Now, it was time to assemble the final, soldered build. This involved combining both prototypes on one solder breadboard which, annoyingly, is two rows shorter than the solderless version anyway. However, while working, we had thought of a couple of ways to compact the builds anyway. First, all the wire links and resistors were soldered in.
Then, the ICs were added, and then the capacitors and trimpots. Finally, the potentiometer for volume control was added, along with PCB pins for power, output socket connection, and electret microphone input. Because we swapped components straight from solderless to soldered breadboards, no readjusting was necessary for the trimpots. Although we hate doing it, one small piece of hookup wire was required to be forced under the 10pF ceramic capacitor to connect to pin 1 of IC1, to go to the input of the potentiometer for the output stage.
Power was applied using a cut-up USB cable, and the electret was connected via a length of twin-core light-duty speaker wire. This enables a bunch of different microphone housings to be tried without disturbing the PCB. For the headphone connection, we used a stereo 3.5mm line socket and added wires, one to bridge both left and right, and one for ground. Unfortunately, if a mono socket is used, the right-hand channel connects to ground and no sound is heard. At least this way, while still a mono source, sound will be heard in both ears. Note also that we rearranged a couple of components during the build, so the Fritzing above is correct, and not the early-stage photos.
We plugged in a set of headphones and a USB power bank, and were instantly greeted with a horrendous noise before even getting the headphones near any ears. We tried to turn down the volume but that made it worse. Disconnecting power, we started investigating and found three things: The A10kΩ Logarithmic potentiometer we had used was faulty. It changed when the casing was touched, was noisy, not consistent, and had a whole section of its rotation with no sound. This is a workshop item and so has likely been well-used in the past. It needs replacing.
We also found the 470nF MKT capacitor was likewise well-used from prototyping and had possible connection damage inside the case where the leads pass through the resin and connect. The resin was fractured. Thirdly, and most significantly, the USB power bank was a cheap one and had atrocious DC-DC conversion in it. It was responsible for much of the screaming and noise, and things were far better when it was replaced with a better quality one. The other two components need replacing but we can keep testing for now. With just the power bank replaced, we can hear sounds through the microphone, validating the circuit.
We had two ideas to pursue for microphone housings. The first was somewhat inspired by the stethoscope. The idea is to have a chamber, insulated from outside sound, that can be pressed against a surface to hear sound coming off or through it. The second idea was to put the electret into a long tube, which would have the effect of making it very directional. We considered a parabolic dish but that's another challenge for another time. This is about isolating sounds, not pulling them in from a distance.
In keeping with our criteria of accessibility, we did not want to use specialised sound-damping materials. Instead, we hit the dollar shops and came back with felt, and sheets of EVA foam from the craft section. We are going to use this to line the inside and outside of an aerosol can lid which will form our isolating chamber. The foam will extend under the lip of the lid, so that when pressed against the surface, there is no contact between the surface and the housing body to induce reverberation or contaminate the surface with any vibrations picked up by the housing body.

▶ _What you are asked to do_: In the excerpt about the soldered build, which component was mainly responsible for the screaming and noise?

Saved data entries:
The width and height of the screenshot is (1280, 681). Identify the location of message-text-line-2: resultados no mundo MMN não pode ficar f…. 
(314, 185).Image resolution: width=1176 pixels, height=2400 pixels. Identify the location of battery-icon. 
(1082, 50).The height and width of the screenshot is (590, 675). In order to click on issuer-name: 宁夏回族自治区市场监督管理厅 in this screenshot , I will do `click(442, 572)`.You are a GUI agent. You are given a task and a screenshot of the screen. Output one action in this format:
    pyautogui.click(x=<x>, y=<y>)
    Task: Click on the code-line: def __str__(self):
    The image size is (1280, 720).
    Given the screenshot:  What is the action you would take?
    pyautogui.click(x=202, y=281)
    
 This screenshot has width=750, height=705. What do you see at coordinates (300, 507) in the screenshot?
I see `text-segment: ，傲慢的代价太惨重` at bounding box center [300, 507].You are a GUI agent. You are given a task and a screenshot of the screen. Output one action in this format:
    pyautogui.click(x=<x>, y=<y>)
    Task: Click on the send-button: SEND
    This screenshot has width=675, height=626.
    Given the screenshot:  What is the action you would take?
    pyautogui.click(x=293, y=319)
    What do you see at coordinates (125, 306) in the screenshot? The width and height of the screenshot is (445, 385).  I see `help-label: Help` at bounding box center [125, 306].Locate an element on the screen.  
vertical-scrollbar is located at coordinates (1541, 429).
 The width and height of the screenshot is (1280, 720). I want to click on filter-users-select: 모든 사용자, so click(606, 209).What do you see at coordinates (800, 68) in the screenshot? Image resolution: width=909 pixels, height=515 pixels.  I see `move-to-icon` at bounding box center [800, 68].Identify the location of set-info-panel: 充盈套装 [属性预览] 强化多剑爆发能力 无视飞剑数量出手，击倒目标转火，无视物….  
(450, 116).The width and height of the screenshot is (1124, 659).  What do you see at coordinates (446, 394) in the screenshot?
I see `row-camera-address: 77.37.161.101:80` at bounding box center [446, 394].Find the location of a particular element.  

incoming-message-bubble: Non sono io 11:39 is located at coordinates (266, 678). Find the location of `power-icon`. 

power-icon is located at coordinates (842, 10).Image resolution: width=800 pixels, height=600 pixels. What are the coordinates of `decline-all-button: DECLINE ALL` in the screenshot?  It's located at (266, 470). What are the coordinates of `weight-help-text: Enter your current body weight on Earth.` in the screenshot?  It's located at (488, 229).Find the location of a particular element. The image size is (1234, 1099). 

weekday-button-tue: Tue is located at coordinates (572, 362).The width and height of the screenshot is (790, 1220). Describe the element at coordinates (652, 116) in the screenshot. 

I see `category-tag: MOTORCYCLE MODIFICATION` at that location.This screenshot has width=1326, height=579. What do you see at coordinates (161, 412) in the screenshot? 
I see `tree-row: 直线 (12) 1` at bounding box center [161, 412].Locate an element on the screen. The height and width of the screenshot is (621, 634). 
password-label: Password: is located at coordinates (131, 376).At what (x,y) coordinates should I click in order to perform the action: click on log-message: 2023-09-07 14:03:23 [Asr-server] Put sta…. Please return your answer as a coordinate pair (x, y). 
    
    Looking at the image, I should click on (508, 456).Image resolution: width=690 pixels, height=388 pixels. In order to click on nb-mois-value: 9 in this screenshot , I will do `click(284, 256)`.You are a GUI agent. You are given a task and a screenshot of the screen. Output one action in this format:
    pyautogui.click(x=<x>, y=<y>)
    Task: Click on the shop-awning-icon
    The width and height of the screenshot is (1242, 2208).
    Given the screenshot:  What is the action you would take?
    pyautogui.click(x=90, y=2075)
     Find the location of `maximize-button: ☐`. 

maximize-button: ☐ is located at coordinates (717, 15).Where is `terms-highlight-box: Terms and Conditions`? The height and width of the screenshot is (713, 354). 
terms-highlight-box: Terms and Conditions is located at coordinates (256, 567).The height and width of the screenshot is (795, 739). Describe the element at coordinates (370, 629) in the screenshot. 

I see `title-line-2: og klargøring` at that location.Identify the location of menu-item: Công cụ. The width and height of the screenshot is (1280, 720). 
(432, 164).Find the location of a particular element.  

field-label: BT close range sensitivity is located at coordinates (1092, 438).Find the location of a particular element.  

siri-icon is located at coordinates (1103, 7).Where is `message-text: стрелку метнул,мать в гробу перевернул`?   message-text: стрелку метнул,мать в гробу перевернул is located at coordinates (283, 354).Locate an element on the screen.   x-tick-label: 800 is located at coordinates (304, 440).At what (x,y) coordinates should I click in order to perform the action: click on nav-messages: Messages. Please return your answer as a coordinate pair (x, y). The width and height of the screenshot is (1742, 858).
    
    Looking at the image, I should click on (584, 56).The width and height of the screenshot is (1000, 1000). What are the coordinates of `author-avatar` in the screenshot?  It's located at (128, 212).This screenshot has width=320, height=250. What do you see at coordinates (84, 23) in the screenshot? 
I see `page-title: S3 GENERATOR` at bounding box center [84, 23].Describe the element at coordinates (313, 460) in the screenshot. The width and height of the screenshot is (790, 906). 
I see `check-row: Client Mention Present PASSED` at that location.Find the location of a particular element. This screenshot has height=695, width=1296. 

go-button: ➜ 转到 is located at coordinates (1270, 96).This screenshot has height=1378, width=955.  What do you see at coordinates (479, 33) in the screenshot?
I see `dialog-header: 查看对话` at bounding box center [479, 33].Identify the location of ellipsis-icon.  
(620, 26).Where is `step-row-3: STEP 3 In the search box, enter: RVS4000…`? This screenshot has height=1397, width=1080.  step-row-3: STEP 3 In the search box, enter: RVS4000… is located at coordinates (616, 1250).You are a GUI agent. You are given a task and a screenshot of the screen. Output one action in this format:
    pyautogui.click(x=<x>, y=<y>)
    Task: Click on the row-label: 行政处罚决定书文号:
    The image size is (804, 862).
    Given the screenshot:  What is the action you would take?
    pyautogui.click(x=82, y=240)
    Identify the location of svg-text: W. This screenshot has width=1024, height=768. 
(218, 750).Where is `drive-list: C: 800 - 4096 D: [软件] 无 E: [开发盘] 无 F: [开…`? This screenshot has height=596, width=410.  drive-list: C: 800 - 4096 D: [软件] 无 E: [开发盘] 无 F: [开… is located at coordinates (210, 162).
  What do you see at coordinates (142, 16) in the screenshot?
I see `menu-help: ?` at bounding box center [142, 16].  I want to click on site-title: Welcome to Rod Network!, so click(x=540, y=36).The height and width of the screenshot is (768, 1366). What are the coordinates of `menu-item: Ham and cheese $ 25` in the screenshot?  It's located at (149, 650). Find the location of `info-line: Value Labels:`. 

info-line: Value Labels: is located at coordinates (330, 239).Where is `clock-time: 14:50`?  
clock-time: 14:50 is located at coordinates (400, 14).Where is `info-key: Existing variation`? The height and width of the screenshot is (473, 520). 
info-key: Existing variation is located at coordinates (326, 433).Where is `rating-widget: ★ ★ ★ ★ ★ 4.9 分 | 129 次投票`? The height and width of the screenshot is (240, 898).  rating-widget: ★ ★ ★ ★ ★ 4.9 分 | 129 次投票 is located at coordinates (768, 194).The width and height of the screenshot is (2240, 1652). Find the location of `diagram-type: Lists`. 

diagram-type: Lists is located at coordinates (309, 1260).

▶ _Response to this exercise_: The cheap USB power bank, which had atrocious DC-DC conversion in it.